Over 5.4M Twitter accounts were posted for sale in a hacking forum

Over 5.4M Twitter User Accounts For Sale Hacking Forum Dark Web Fraud Prevention Social Media

Twitter, a popular social networking platform, has previously been found with a now-patched vulnerability that opened a way for hackers to steal and leak the data of over 5.4 million Twitter users.

Based on the observations, the stolen data containing massive Twitter users’ information was posted for sale on a hacking forum. Researchers first identified the vulnerability a hacker could exploit by finding a Twitter account through a mobile number or email address linked to it despite the users opting out of it in the privacy settings.

As further explained, the vulnerability existed through the authorisation process within Twitter’s Android client, specifically while the API checks an account username duplication. The researchers highlighted that the bug is a serious threat to the online community since threat actors – even low-skilled ones – could easily enumerate a massive Twitter user base despite being opted out of the username association to phone or email address.


The collected Twitter database from the flaw could be sold by hackers to other cybercriminals or be used to target people for further attack schemes.


As the bug bounty researcher submitted their findings to the social media giant, the company sent out an award since it had helped them release a patch. Meanwhile, a separate security researcher spotted the stolen database on the hacking forum, holding approximately 5.4 million Twitter users’ information available for purchase.
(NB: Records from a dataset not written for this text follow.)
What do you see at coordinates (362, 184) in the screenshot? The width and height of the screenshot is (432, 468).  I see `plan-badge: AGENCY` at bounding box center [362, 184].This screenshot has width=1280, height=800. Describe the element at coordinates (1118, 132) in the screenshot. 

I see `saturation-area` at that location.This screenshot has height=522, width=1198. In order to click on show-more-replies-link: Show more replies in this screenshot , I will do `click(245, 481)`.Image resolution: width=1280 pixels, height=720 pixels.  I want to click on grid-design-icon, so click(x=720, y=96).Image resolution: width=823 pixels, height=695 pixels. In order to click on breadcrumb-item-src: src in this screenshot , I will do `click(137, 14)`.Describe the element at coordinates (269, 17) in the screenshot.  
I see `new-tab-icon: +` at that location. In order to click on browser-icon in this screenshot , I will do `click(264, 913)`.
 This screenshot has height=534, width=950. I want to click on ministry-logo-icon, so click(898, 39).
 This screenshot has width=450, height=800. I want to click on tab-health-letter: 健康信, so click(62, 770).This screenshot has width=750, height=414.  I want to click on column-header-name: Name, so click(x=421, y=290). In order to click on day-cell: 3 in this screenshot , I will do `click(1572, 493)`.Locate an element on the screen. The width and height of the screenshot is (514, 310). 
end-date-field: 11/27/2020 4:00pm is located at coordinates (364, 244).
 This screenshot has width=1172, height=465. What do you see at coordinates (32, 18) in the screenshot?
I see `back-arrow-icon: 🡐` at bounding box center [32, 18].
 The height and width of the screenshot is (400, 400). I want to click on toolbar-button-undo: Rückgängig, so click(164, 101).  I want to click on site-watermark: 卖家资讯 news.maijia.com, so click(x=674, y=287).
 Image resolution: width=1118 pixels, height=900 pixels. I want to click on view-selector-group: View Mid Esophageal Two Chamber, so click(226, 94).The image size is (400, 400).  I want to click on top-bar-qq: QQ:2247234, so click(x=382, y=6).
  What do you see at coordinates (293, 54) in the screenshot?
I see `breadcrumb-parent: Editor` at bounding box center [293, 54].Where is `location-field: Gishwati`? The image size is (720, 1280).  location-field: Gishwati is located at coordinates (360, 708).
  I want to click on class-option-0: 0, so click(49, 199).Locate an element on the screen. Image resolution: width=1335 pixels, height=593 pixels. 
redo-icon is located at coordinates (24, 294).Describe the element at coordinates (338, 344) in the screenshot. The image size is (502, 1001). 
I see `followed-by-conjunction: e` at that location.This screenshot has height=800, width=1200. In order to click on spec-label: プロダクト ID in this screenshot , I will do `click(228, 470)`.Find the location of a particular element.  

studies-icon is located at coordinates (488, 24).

According to the seller, it contains massive data of email addresses and phone numbers owned by random people, big-time public figures, and corporations worldwide. The seller also shared a database sample in a CSV file to prove its legitimacy and offered the entire database for $30,000.

The posted database had been verified by authorised checkers hours after it was posted and noted that it had indeed been extracted from the reported Twitter flaw. The verification came from the shared database sample that contained profile information of users worldwide, including their email addresses and phone numbers linked to the accounts.

Based on the last check on the database advertisement, it had already been removed by its seller, although still unknown if it is because it has been sold or merely taken down.